| Text section |
_ _ _ _ _

At best, government investigations are expensive and time-consuming, and can cause great reputational harm even if the borrower is cleared of any wrongdoing. At worst, they can result in harsh civil or criminal penalties for fraud. Thus, borrowers should proceed with caution, and carefully weigh the benefits of a PPP loan—funds that may be critical to a company’s survival during the pandemic—against the risk that the government may evaluate their potential alternative sources of liquidity and call their good faith into question. 

Steps to Take Now to Avoid Protracted Inquiry and Investigation Later

An analysis of whether a PPP loan was “necessary” to a borrower is a highly fact-specific inquiry.  Borrowers should analyze in detail (i) the impact of the COVID-19 crisis on their workforce, finances, and operations; (ii) the benefit and expected use of the PPP funds (e.g., retaining or rehiring employees, ending furloughs, keeping the business open); and (iii) other possible sources of liquidity that may be available, the terms of any such liquidity sources, and whether utilizing those sources would impose significant burdens or constraints on the business going forward.  

Borrowers that decide to proceed with applying for or keeping federal funds should document clearly the reasoning for their decision, so that they can demonstrate a good faith basis for their certifications, if challenged. To the extent that alternative sources of liquidity are determined to be unavailable or “significantly detrimental to the business,” borrowers should document as fully as possible the reasons why those sources would be unavailable or unduly burdensome. This is especially true for borrowers with well-capitalized owners or investors.  It will be important to note through board resolutions, meeting minutes or other means the reasons why the well-capitalized owner or investor was unable to provide liquidity to replace the PPP loan.  When and if government scrutiny comes, contemporaneous evidence of the decision-making may convince an investigator that a borrower acted in good faith.  Even with these challenges, the PPP can be a lifeline for distressed companies, especially those that can meet the eligibility standards set forth by the SBA and the Treasury.

_ _ _ _ _

| Stored records |
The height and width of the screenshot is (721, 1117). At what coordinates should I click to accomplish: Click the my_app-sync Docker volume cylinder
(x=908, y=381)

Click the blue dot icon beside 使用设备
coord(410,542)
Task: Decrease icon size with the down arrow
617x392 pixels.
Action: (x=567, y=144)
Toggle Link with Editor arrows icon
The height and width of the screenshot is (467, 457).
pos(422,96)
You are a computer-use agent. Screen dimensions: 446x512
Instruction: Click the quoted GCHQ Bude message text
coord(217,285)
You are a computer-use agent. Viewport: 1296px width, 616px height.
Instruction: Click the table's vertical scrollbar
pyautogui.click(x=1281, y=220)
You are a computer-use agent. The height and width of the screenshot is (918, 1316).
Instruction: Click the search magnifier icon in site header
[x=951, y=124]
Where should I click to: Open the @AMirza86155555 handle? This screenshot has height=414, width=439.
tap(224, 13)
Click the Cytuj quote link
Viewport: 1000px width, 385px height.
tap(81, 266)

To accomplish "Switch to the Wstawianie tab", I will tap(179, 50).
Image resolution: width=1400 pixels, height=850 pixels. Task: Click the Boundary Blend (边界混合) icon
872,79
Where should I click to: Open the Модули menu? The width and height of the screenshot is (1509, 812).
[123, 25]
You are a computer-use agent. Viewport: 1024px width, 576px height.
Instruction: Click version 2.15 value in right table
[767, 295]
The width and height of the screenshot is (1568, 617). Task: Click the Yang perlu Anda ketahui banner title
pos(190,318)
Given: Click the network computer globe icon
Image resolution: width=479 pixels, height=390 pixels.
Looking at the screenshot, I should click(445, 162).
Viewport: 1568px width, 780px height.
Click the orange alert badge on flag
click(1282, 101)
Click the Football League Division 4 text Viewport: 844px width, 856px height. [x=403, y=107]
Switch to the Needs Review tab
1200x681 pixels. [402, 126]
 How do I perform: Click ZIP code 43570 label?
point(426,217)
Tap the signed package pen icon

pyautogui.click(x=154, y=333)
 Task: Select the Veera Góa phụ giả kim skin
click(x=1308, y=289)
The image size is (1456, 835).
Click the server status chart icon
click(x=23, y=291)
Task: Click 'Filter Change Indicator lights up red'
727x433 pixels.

_ _ _ _ _

Continue the passage on PPP loan certifications and government scrutiny of borrowers, starting after its final sentence.

| Exercise output |
*UPDATE: In new guidance, released late on May 5, 2020, the Small Business ‎Administration (SBA) announced that it is automatically extending its May 7, 2020 safe harbor ‎deadline to May 14, 2020. Any borrower who repays their loan in full by May 14, 2020 will be ‎deemed to have made their required loan certification in good faith. The ‎agency also promised to provide, prior ‎to May 14, 2020, additional information on how it will review certifications, which may further influence borrowers' assessments of whether to repay their loans. Locke Lord will continue to monitor new developments and post an ‎analysis of the new guidance regarding certifications once it is made available. 

Please visit our COVID-19 Resource Center often for up-to-date information to help stay informed of the legal issues related to COVID-19.


1 Paycheck Protection Program FAQ #31 (emphasis added). ‎
2 FAQ #37.‎
FAQ #39‎.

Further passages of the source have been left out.